Center for Surveillance, Epidemiology, and Laboratory Service (CSELS)

William R. Mac Kenzie, MD (RADM, USPHS)

Director, Center for Surveillance, Epidemiology, and Laboratory Services (CSELS)

William R. Mac Kenzie, MD, is the Acting Director of the Center for Surveillance, Epidemiology, and Laboratory Services (CSELS). CSELS is a cross-cutting center that acts as an interface between CDC programs and state and local health departments, focusing on surveillance, data science, workforce development, laboratory systems, and information dissemination. In his regular role as the Deputy Director for Science in CSELS, Dr. Mac Kenzie oversees the management and improvement of about 40 of CDC’s scientific services.

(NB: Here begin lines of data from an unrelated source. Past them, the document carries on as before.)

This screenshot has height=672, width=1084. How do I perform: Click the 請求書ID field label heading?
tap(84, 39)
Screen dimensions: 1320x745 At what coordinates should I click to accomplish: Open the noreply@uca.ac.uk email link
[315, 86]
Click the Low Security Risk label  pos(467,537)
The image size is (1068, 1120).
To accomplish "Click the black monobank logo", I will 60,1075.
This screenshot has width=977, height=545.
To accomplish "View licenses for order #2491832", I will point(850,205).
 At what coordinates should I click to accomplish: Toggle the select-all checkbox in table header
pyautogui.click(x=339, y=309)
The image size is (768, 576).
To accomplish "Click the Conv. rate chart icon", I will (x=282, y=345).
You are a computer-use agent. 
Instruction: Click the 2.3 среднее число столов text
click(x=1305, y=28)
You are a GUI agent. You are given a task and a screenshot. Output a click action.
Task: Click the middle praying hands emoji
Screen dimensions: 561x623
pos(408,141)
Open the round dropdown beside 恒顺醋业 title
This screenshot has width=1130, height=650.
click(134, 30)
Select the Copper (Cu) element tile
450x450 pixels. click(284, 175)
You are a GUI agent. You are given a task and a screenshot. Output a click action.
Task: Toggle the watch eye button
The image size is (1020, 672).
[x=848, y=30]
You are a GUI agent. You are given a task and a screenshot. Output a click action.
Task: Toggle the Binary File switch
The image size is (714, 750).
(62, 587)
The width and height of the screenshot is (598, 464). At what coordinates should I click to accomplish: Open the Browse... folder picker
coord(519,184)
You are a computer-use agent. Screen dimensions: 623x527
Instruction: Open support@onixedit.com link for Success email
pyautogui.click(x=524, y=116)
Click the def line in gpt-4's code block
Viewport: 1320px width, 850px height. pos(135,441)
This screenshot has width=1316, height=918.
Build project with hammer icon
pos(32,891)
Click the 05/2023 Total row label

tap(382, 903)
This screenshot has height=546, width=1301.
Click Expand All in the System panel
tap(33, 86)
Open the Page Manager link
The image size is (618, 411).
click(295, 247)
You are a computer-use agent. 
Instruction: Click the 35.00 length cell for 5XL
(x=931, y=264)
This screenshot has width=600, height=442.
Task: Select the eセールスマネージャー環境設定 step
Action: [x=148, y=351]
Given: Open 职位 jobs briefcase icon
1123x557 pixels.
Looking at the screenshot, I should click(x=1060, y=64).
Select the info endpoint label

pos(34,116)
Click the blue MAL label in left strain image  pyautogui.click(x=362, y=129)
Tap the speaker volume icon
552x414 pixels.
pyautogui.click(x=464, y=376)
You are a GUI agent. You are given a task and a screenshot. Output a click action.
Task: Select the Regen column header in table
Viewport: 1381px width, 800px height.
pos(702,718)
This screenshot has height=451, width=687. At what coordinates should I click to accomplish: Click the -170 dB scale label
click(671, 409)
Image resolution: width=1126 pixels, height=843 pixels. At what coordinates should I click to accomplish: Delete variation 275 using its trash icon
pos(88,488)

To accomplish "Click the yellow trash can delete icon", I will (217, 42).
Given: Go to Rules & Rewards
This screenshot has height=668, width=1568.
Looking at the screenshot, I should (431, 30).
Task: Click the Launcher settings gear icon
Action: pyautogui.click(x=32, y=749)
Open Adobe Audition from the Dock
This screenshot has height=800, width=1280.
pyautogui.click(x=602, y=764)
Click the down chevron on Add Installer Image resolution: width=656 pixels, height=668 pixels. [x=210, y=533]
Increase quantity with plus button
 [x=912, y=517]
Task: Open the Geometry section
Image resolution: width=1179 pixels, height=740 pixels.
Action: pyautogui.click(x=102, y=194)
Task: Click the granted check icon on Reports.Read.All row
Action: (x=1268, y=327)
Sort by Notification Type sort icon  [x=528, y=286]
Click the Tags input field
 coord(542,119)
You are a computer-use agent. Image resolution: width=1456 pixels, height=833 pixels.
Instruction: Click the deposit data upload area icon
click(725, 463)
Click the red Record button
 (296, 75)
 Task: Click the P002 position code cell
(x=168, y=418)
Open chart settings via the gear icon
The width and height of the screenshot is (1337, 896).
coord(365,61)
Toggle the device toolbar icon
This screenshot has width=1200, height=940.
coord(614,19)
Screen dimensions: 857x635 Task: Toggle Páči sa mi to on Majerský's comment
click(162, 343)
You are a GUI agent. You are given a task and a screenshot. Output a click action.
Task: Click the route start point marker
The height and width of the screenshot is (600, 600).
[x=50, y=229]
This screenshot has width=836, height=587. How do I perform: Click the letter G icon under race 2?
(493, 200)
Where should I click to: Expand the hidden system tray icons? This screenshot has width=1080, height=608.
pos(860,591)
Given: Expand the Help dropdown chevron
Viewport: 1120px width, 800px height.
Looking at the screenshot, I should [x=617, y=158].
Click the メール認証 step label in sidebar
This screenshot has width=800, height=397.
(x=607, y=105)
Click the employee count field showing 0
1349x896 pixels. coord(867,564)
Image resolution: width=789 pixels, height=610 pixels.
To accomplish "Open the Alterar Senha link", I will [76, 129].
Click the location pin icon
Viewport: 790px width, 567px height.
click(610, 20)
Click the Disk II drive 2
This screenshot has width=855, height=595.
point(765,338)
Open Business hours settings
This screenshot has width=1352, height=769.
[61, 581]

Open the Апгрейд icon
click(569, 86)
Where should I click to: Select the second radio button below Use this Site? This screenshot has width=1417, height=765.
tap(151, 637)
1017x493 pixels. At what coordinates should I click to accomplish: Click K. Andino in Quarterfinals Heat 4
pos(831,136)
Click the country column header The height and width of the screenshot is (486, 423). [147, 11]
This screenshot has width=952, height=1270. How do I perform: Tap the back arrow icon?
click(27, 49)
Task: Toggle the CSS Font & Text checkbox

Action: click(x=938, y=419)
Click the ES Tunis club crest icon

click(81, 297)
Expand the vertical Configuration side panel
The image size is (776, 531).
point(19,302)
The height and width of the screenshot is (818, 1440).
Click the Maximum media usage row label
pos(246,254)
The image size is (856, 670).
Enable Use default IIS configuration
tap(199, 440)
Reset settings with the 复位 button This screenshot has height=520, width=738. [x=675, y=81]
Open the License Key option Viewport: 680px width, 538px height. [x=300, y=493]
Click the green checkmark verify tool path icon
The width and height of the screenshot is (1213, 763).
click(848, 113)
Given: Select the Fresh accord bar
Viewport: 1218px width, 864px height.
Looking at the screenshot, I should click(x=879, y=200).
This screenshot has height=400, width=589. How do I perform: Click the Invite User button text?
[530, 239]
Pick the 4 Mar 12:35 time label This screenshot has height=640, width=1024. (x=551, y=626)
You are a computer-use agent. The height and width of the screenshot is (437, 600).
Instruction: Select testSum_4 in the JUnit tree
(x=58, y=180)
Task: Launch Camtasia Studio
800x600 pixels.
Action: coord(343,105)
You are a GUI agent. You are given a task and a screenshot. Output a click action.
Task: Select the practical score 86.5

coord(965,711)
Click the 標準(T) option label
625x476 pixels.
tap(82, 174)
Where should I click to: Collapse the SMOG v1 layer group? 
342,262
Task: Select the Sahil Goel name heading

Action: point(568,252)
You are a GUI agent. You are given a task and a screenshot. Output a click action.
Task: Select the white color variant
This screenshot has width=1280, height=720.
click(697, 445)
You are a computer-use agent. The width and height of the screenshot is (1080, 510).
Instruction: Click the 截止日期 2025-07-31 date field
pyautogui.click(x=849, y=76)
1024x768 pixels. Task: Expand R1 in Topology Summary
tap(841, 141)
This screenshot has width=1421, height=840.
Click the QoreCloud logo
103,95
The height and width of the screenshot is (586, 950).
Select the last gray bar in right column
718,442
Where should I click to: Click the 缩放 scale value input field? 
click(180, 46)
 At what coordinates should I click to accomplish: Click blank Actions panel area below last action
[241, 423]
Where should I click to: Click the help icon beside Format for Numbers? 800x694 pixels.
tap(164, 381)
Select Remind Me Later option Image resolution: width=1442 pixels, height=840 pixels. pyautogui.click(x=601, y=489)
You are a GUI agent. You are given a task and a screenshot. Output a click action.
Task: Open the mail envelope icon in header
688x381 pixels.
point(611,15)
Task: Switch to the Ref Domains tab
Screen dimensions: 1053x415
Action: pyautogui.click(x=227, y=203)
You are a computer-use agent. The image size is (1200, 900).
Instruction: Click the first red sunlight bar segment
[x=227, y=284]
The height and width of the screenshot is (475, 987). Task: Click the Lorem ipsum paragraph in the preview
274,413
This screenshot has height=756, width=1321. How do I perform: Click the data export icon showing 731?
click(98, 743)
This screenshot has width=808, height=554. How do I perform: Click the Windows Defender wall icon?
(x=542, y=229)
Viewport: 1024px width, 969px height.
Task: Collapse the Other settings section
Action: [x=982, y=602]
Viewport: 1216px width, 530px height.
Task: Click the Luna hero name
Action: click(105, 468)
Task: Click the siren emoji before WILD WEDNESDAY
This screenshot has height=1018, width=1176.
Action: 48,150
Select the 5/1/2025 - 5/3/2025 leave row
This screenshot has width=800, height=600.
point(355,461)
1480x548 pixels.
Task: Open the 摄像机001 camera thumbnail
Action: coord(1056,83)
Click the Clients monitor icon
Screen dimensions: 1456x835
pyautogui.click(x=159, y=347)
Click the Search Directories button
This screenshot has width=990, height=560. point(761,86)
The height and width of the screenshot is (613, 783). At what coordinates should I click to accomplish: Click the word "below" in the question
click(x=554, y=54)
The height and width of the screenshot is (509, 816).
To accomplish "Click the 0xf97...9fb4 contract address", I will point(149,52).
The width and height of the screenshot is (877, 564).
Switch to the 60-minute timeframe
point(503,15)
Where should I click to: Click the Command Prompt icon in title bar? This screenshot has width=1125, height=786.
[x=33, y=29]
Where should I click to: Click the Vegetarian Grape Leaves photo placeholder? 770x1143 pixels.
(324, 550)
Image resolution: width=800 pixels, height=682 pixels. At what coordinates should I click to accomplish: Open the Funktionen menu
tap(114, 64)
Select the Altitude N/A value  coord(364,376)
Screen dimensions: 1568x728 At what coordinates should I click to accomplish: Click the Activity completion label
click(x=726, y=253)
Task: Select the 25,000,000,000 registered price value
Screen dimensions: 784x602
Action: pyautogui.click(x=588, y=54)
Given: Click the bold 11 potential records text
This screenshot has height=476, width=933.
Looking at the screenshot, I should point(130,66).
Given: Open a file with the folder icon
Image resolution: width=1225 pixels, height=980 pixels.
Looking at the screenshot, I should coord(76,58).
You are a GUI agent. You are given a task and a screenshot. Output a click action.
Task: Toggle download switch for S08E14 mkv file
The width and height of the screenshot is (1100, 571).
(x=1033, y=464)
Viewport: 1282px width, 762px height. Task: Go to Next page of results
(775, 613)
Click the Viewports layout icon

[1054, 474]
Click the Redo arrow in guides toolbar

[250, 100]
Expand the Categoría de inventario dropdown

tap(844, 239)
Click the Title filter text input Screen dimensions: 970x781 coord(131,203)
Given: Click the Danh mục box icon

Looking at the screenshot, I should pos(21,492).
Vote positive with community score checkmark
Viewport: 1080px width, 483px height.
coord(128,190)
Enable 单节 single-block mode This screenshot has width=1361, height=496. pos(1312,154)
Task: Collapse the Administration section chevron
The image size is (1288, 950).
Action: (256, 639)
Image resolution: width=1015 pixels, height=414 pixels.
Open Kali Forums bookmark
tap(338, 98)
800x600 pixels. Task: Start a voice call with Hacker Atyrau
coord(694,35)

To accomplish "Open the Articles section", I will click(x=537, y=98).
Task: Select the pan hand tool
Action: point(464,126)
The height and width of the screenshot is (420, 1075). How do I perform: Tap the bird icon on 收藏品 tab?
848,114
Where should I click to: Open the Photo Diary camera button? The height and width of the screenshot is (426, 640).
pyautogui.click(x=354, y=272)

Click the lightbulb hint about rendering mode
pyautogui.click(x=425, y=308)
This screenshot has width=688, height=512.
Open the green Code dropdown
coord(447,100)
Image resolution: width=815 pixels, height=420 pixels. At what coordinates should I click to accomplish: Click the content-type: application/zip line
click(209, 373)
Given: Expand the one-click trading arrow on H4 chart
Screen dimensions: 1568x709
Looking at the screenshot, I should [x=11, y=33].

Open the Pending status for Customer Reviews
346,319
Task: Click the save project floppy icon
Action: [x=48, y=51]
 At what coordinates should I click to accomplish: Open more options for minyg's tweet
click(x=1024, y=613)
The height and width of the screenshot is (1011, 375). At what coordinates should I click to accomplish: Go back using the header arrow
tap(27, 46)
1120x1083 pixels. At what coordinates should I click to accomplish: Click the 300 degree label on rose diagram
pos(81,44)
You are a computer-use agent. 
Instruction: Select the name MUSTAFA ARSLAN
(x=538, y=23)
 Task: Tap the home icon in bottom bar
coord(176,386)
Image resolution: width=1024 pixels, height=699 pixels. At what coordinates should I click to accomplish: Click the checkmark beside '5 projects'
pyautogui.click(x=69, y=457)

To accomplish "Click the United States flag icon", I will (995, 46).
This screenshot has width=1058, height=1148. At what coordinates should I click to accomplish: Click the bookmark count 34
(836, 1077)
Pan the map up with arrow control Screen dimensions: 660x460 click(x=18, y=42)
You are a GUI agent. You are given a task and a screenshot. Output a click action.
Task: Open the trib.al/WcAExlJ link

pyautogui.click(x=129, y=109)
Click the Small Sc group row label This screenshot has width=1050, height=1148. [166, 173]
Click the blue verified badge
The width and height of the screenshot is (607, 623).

Dr. Mac Kenzie has had a distinguished career at CDC and in serving state and local public health organizations. In 2017, RADM Mac Kenzie served for six months as CDC’s acting Associate Director of Science. In the 7 years prior to becoming Deputy Director of CSELS, he was Supervisory Medical Officer and Team Lead in the Clinical Research Branch of the Division of Tuberculosis Elimination, National Center for HIV/AIDS, Viral Hepatitis, STD, and TB Prevention. RADM Mac Kenzie’s prior positions at CDC have included being an EIS Officer assigned to the Wisconsin Division of Health; Supervisory Medical Officer in the Division of Field Services, Epidemiology Program Office (a forerunner of CSELS); Supervisory Medical Officer in the Division of Parasitic Diseases; and Quarantine Medical Officer assigned to the Los Angeles International Airport for the Division of Global Migration and Quarantine.

Over the course of his career he led the investigation of the largest documented outbreak of waterborne disease associated with a public water supply (cryptosporidiosis in Milwaukee, Wisconsin); supervised and trained over 35 officers in CDC’s Epidemic Intelligence Service (EIS) – many of whom are now in leadership positions throughout the agency; engaged in emergency preparedness and response planning for breaches in health security, including pandemic influenza; led studies on the treatment of drug-susceptible and drug-resistant tuberculosis and authored over 60 manuscripts published in peer-reviewed journals.

Dr. Mac Kenzie received his medical degree from the University of California, San Francisco and trained in both internal medicine and pediatrics at the University of Arkansas for Medical Sciences. He completed a fellowship in infectious diseases at Stanford University. Dr. Mac Kenzie was an EIS officer (Class of 1991) with the Wisconsin Division of Health.